Söz konusu şu on gün bittiğinde ne olacak ki diye soracaksınız biliyorum. “Oh be, dünya varmış” diyebilecek miyiz?
Neticeyi kabullenerek herkesin sakince yerine oturup ağızlarını kapatacağını sanmıyorum. Belki de seçim olmamış gibi politik kirliliği olduğu gibi sürdürecekler.
Bunun bir anlamı da şudur; demek ki seçimler, özellikle yenilenen İstanbul seçimi Türkiye’nin meselelerini çözmeye yönelik değildir. Hepsi de orta yerde durmaktadır, seçimden sonra kaldığı yerden tartışılmaya devam edilecektir.

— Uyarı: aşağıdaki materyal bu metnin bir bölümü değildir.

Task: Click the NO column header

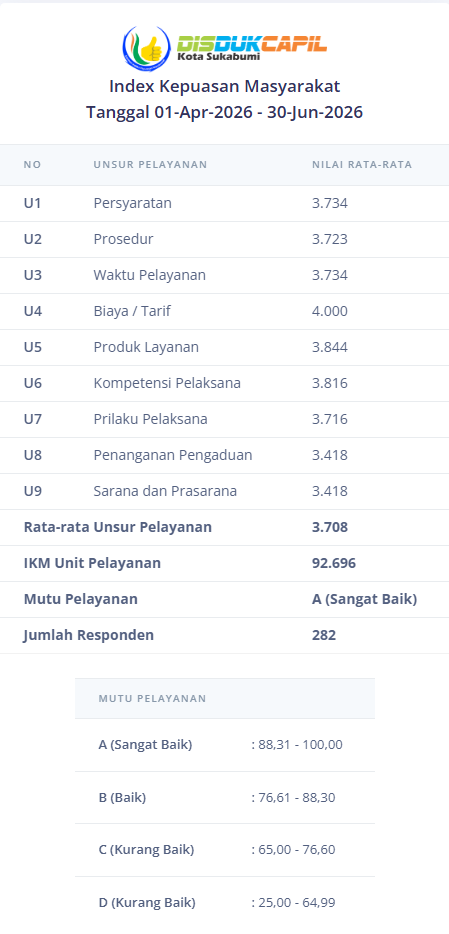Action: click(x=33, y=164)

Çünkü İstanbul seçimi dolayısıyla ülkenin problemlerine hiç bir çözüm teklifi sunulmadığı gibi daha da tartışılır bir hale getirilerek bir eşiğin ucunda bırakılmıştır.
“Seçimden önce şöyle diyordunuz, şimdi ise şöyle diyorsunuz...” tartışmaları başlayacaktır.
Hele dış meselelerin seçimden sonra daha da katmerlenmiş bir şekil alacağını hepimiz göreceğiz.